- MATERIAL PROVIDED -
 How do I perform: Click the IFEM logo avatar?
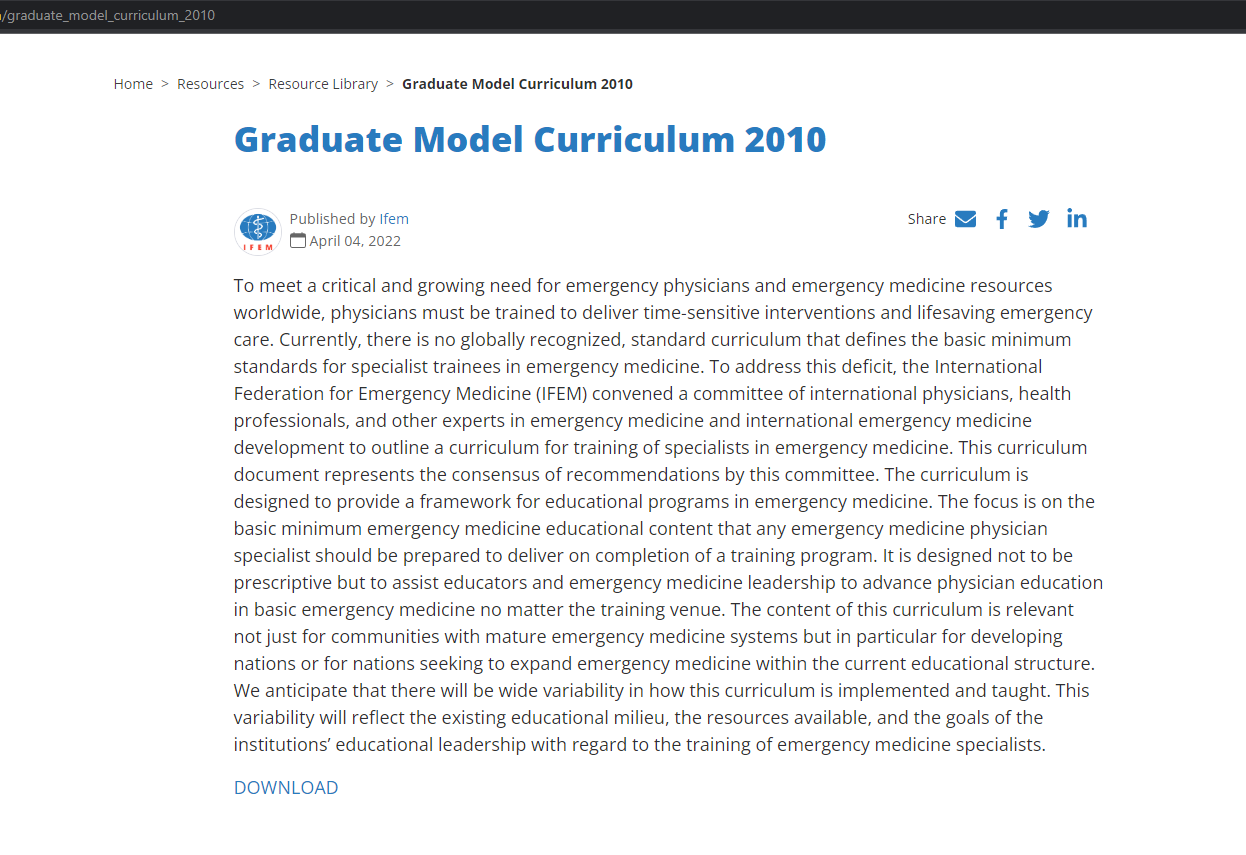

==

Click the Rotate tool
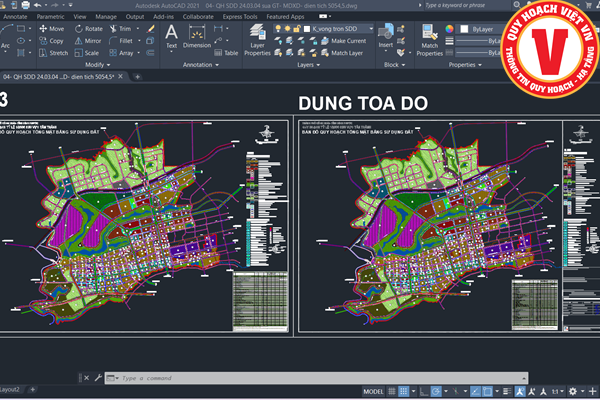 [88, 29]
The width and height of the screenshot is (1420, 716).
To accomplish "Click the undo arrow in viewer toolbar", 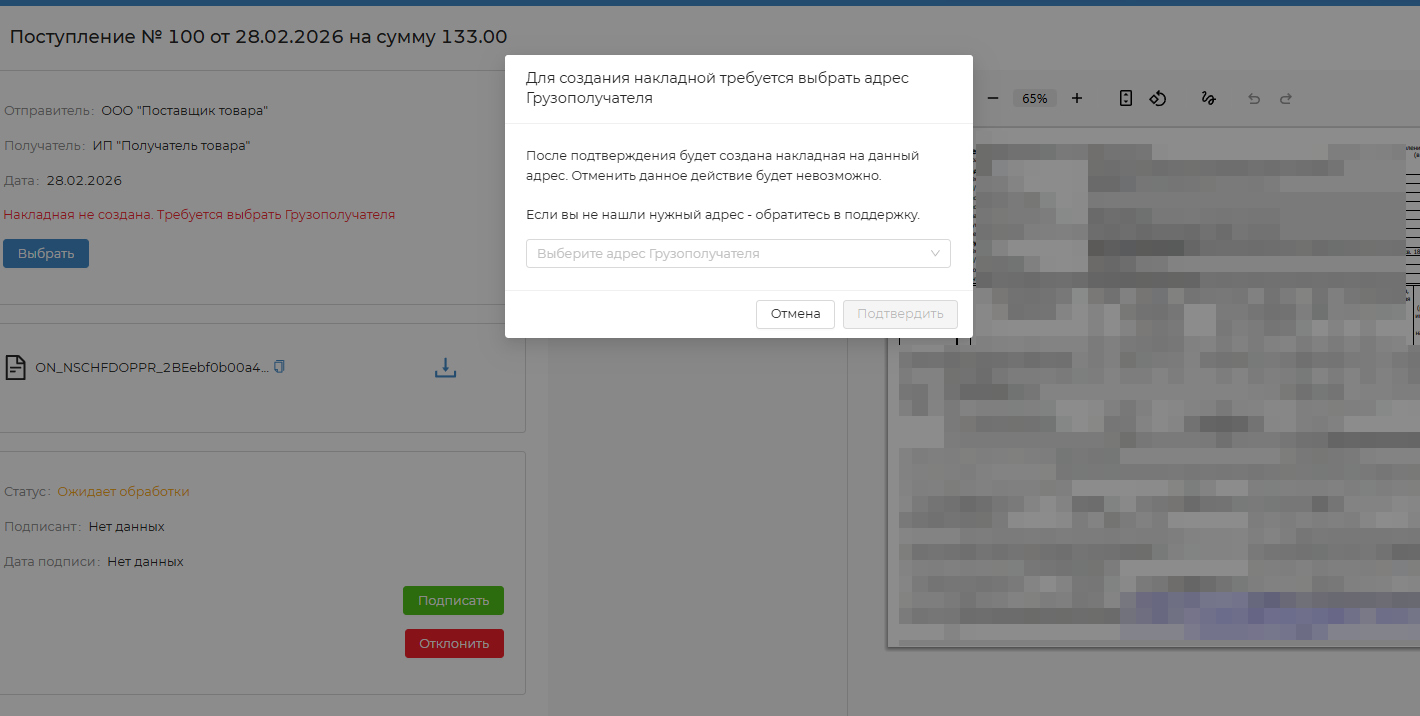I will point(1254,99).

==

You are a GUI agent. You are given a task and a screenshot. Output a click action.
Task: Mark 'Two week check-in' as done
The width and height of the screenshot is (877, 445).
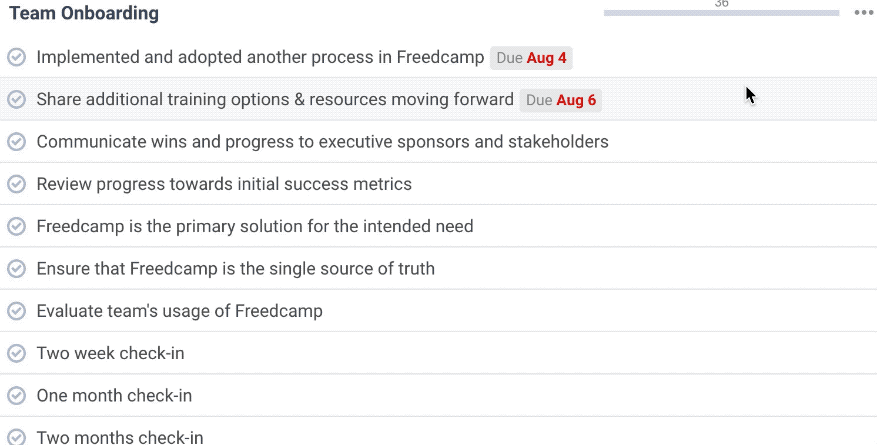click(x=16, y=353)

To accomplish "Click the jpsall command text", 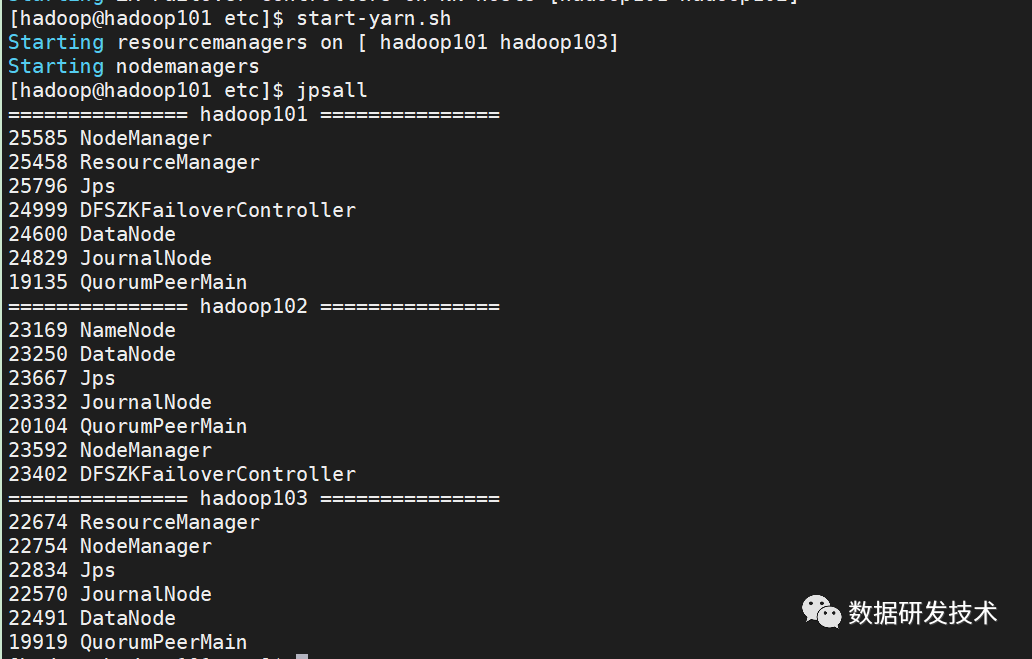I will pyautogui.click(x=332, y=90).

- WHAT YOU ARE ASKED TO DO -
Please show each line of the material above that contains the word "height".

- OUTPUT OF THE EXERCISE -
The width and height of the screenshot is (1420, 716).
The width and height of the screenshot is (877, 445).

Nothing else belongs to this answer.